▶ [Records to process]
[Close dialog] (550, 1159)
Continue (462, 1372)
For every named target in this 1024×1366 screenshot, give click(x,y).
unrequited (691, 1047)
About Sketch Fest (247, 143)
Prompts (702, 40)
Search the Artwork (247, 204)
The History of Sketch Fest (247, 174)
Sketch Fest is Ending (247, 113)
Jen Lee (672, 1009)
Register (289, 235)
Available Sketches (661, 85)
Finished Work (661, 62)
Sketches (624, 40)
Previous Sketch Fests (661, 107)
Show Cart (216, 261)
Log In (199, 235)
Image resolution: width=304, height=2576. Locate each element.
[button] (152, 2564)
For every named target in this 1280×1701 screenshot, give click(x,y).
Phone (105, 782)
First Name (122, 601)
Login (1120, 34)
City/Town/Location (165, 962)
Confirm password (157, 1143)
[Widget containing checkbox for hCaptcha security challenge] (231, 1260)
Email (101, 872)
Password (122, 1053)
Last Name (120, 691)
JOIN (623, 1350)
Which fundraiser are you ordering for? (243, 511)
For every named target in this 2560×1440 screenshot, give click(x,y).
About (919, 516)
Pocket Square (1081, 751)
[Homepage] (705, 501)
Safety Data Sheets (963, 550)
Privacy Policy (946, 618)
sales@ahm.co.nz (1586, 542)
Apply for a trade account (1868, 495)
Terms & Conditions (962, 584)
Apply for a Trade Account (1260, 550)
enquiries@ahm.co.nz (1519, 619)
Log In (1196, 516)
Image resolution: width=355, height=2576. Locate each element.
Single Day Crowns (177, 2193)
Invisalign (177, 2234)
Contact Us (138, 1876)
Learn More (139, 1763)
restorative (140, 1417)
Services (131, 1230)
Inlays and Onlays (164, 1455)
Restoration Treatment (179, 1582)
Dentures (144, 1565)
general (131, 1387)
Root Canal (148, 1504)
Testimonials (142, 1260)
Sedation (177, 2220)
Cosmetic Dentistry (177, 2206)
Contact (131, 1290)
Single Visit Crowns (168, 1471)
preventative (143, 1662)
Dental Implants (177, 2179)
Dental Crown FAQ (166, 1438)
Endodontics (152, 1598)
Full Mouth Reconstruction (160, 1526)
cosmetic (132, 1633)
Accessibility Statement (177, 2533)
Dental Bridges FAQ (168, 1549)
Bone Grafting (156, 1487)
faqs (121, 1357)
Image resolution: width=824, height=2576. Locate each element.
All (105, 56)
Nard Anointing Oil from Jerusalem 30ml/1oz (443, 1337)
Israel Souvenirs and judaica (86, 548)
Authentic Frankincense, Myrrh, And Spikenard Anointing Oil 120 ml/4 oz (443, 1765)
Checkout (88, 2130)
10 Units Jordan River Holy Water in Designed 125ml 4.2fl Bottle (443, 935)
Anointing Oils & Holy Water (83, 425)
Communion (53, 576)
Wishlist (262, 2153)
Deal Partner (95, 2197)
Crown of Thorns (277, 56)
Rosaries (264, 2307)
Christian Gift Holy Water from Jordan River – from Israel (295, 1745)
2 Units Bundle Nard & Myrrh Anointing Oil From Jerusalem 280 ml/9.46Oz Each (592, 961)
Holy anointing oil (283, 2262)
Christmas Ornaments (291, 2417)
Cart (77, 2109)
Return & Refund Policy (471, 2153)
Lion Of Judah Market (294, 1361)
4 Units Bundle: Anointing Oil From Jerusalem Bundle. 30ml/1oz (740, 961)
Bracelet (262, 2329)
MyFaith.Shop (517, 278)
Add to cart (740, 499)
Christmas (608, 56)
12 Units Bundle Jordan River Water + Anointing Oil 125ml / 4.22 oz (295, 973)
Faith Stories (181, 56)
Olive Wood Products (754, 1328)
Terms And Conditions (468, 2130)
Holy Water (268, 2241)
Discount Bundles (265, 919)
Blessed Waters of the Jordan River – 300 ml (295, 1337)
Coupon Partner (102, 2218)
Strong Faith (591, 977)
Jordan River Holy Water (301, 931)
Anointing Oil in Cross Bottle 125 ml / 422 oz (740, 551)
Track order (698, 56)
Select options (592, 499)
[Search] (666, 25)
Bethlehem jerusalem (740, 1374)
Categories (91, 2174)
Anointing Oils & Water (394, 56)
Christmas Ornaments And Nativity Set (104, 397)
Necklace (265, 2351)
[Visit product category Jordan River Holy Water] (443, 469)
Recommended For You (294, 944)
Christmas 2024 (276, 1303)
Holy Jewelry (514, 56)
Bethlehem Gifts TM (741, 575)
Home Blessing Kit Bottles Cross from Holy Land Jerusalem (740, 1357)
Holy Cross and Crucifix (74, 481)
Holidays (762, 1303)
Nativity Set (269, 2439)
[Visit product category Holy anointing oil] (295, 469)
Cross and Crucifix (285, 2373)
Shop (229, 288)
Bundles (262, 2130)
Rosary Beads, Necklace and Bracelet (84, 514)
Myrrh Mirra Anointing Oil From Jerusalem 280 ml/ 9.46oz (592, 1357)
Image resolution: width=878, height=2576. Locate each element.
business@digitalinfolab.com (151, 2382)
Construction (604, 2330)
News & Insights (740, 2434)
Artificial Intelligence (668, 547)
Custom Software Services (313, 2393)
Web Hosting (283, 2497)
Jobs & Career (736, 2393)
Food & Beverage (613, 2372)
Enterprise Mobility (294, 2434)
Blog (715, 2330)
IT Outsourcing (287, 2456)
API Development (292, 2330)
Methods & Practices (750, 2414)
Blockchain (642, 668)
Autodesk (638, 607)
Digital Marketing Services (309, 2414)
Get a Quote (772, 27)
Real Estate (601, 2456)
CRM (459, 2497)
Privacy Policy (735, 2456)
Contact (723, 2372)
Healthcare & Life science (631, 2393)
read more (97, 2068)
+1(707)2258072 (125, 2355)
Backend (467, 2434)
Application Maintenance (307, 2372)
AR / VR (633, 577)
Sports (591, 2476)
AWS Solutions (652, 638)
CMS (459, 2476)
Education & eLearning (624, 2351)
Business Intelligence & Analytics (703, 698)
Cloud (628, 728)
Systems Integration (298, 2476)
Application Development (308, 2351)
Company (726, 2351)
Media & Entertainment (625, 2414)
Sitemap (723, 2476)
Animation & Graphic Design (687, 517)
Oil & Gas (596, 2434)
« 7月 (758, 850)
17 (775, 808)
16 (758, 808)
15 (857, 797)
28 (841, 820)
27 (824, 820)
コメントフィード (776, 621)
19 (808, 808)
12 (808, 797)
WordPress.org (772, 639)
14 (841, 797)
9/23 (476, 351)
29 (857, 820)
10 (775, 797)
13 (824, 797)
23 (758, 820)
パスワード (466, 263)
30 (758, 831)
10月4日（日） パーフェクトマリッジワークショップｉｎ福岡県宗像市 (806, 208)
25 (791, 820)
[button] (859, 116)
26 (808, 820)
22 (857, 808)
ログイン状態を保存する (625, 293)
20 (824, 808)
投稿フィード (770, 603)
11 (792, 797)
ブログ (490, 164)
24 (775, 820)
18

▶ [What you will do]
Copy all lines in the listing above where the string "every" appears.

▶ [Task solution]
For every named target in this 1024×1366 screenshot, give click(x,y).
For every named target in this 1280×1701 screenshot, give click(x,y).
For every named target in this 2560×1440 screenshot, give click(x,y).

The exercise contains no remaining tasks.